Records
[START]
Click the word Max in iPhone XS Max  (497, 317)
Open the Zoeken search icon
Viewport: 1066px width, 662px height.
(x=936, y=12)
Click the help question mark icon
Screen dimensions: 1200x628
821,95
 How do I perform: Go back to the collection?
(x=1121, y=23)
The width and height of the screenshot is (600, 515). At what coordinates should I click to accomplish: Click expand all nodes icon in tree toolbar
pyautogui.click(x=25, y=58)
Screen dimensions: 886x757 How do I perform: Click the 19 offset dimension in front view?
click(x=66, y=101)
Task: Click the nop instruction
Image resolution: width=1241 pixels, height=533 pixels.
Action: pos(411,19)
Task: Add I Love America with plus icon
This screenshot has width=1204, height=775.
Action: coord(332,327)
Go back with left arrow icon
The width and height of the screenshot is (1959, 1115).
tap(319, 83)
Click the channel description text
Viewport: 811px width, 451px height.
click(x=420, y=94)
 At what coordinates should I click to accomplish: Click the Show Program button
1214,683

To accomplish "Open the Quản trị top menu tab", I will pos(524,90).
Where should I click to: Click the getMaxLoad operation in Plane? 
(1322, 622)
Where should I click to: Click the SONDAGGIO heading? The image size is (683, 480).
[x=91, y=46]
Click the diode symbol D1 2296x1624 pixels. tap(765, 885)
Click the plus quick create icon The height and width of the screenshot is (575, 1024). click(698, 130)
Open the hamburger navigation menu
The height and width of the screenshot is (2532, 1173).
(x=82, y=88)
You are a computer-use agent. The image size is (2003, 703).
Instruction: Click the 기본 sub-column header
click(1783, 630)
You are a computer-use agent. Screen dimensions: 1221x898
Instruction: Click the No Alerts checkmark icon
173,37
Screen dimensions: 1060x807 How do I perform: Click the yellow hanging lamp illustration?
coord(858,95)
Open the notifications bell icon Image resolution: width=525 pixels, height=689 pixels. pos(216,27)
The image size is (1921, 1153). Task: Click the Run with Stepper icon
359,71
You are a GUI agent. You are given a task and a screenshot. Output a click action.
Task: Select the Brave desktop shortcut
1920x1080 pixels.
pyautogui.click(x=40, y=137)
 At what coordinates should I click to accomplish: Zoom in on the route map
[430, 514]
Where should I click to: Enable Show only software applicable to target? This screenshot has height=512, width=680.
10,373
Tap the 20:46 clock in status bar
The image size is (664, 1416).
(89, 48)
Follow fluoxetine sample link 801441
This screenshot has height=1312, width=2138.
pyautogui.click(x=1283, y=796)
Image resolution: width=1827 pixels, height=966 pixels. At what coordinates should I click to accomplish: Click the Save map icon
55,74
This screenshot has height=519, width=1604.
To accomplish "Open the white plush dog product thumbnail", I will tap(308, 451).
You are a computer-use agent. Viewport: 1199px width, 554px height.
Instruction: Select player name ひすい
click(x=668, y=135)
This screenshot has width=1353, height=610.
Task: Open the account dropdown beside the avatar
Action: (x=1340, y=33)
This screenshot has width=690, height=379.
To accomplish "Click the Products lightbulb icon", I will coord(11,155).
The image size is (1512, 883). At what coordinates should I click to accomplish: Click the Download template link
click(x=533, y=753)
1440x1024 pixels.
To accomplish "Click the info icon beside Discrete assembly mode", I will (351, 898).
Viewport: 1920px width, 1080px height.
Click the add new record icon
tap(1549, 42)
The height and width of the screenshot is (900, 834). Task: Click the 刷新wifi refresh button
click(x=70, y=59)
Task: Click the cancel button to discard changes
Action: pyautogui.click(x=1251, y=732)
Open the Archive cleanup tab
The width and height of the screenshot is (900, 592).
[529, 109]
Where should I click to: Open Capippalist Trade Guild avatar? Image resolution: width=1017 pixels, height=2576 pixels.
[END]
* _WRITTEN PROBLEM_
Render every line of the items above as a Markdown table with the columns "No." and "Text". Number the rows in order and omit any blank lines.

* _TASK RESPONSE_
| No. | Text |
|---|---|
| 1 | Click the word Max in iPhone XS Max  (497, 317) |
| 2 | Open the Zoeken search icon |
| 3 | Viewport: 1066px width, 662px height. |
| 4 | (x=936, y=12) |
| 5 | Click the help question mark icon |
| 6 | Screen dimensions: 1200x628 |
| 7 | 821,95 |
| 8 |  How do I perform: Go back to the collection? |
| 9 | (x=1121, y=23) |
| 10 | The width and height of the screenshot is (600, 515). At what coordinates should I click to accomplish: Click expand all nodes icon in tree toolbar |
| 11 | pyautogui.click(x=25, y=58) |
| 12 | Screen dimensions: 886x757 How do I perform: Click the 19 offset dimension in front view? |
| 13 | click(x=66, y=101) |
| 14 | Task: Click the nop instruction |
| 15 | Image resolution: width=1241 pixels, height=533 pixels. |
| 16 | Action: pos(411,19) |
| 17 | Task: Add I Love America with plus icon |
| 18 | This screenshot has width=1204, height=775. |
| 19 | Action: coord(332,327) |
| 20 | Go back with left arrow icon |
| 21 | The width and height of the screenshot is (1959, 1115). |
| 22 | tap(319, 83) |
| 23 | Click the channel description text |
| 24 | Viewport: 811px width, 451px height. |
| 25 | click(x=420, y=94) |
| 26 |  At what coordinates should I click to accomplish: Click the Show Program button |
| 27 | 1214,683 |
| 28 | To accomplish "Open the Quản trị top menu tab", I will pos(524,90). |
| 29 | Where should I click to: Click the getMaxLoad operation in Plane?  |
| 30 | (1322, 622) |
| 31 | Where should I click to: Click the SONDAGGIO heading? The image size is (683, 480). |
| 32 | [x=91, y=46] |
| 33 | Click the diode symbol D1 2296x1624 pixels. tap(765, 885) |
| 34 | Click the plus quick create icon The height and width of the screenshot is (575, 1024). click(698, 130) |
| 35 | Open the hamburger navigation menu |
| 36 | The height and width of the screenshot is (2532, 1173). |
| 37 | (x=82, y=88) |
| 38 | You are a computer-use agent. The image size is (2003, 703). |
| 39 | Instruction: Click the 기본 sub-column header |
| 40 | click(1783, 630) |
| 41 | You are a computer-use agent. Screen dimensions: 1221x898 |
| 42 | Instruction: Click the No Alerts checkmark icon |
| 43 | 173,37 |
| 44 | Screen dimensions: 1060x807 How do I perform: Click the yellow hanging lamp illustration? |
| 45 | coord(858,95) |
| 46 | Open the notifications bell icon Image resolution: width=525 pixels, height=689 pixels. pos(216,27) |
| 47 | The image size is (1921, 1153). Task: Click the Run with Stepper icon |
| 48 | 359,71 |
| 49 | You are a GUI agent. You are given a task and a screenshot. Output a click action. |
| 50 | Task: Select the Brave desktop shortcut |
| 51 | 1920x1080 pixels. |
| 52 | pyautogui.click(x=40, y=137) |
| 53 |  At what coordinates should I click to accomplish: Zoom in on the route map |
| 54 | [430, 514] |
| 55 | Where should I click to: Enable Show only software applicable to target? This screenshot has height=512, width=680. |
| 56 | 10,373 |
| 57 | Tap the 20:46 clock in status bar |
| 58 | The image size is (664, 1416). |
| 59 | (89, 48) |
| 60 | Follow fluoxetine sample link 801441 |
| 61 | This screenshot has height=1312, width=2138. |
| 62 | pyautogui.click(x=1283, y=796) |
| 63 | Image resolution: width=1827 pixels, height=966 pixels. At what coordinates should I click to accomplish: Click the Save map icon |
| 64 | 55,74 |
| 65 | This screenshot has height=519, width=1604. |
| 66 | To accomplish "Open the white plush dog product thumbnail", I will tap(308, 451). |
| 67 | You are a computer-use agent. Viewport: 1199px width, 554px height. |
| 68 | Instruction: Select player name ひすい |
| 69 | click(x=668, y=135) |
| 70 | This screenshot has width=1353, height=610. |
| 71 | Task: Open the account dropdown beside the avatar |
| 72 | Action: (x=1340, y=33) |
| 73 | This screenshot has width=690, height=379. |
| 74 | To accomplish "Click the Products lightbulb icon", I will coord(11,155). |
| 75 | The image size is (1512, 883). At what coordinates should I click to accomplish: Click the Download template link |
| 76 | click(x=533, y=753) |
| 77 | 1440x1024 pixels. |
| 78 | To accomplish "Click the info icon beside Discrete assembly mode", I will (351, 898). |
| 79 | Viewport: 1920px width, 1080px height. |
| 80 | Click the add new record icon |
| 81 | tap(1549, 42) |
| 82 | The height and width of the screenshot is (900, 834). Task: Click the 刷新wifi refresh button |
| 83 | click(x=70, y=59) |
| 84 | Task: Click the cancel button to discard changes |
| 85 | Action: pyautogui.click(x=1251, y=732) |
| 86 | Open the Archive cleanup tab |
| 87 | The width and height of the screenshot is (900, 592). |
| 88 | [529, 109] |
| 89 | Where should I click to: Open Capippalist Trade Guild avatar? Image resolution: width=1017 pixels, height=2576 pixels. |